В сокровищнице мирового искусства Толстой нашел лишь небольшое число произведений литературы, живописи, музыки, которые он признал соответствующими требованиям религиозного искусства. В этом отборе явственно видна тенденциозность моралиста, который, следуя своей религиозной догме, готов был осудить величайшие создания человеческого гения, в том числе и свои великие художественные творения. В список образцов истинно христианского искусства Толстой внес из своих произведений только два рассказа: «Бог правду видит, да не скоро скажет» и «Кавказский пленник».

Критикуя упадочное, «господское» искусство, называя его лживым и продажным, Толстой признал главным и решающим критерием истинности произведений искусства «религиозное сознание своего времени».

Трактат Толстого «Что такое искусство?», с наибольшей полнотой отразивший его эстетические взгляды, не есть обычная, бесстрастно-описательная статья по вопросам эстетики. Это, прежде всего, обличительное, публицистическое произведение, полное страсти и гнева. И в то же время это — произведение, проникнутое религиозно-моралистическими идеями, проповедью непротивления.

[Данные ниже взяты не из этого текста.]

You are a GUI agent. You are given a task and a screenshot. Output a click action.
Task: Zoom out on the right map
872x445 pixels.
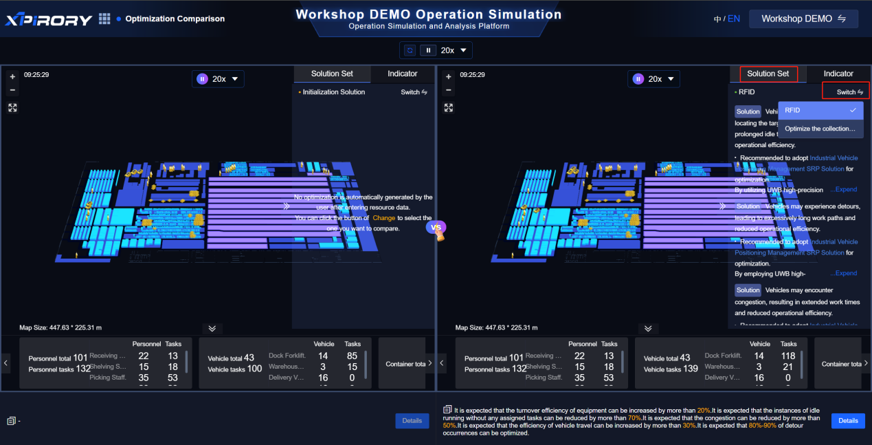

Изучая взгляды писателя на искусство, мы должны на первый план выдвинуть в них, как и во всем его наследии, то, что составляет разум Толстого, а не его предрассудок, что в них принадлежало будущему, а не прошлому. В эстетическом наследии Толстого наше внимание привлекает бурный протест против всякого классового господства, окрашивающий собой его беспощадно суровое обличение буржуазно-аристократического искусства.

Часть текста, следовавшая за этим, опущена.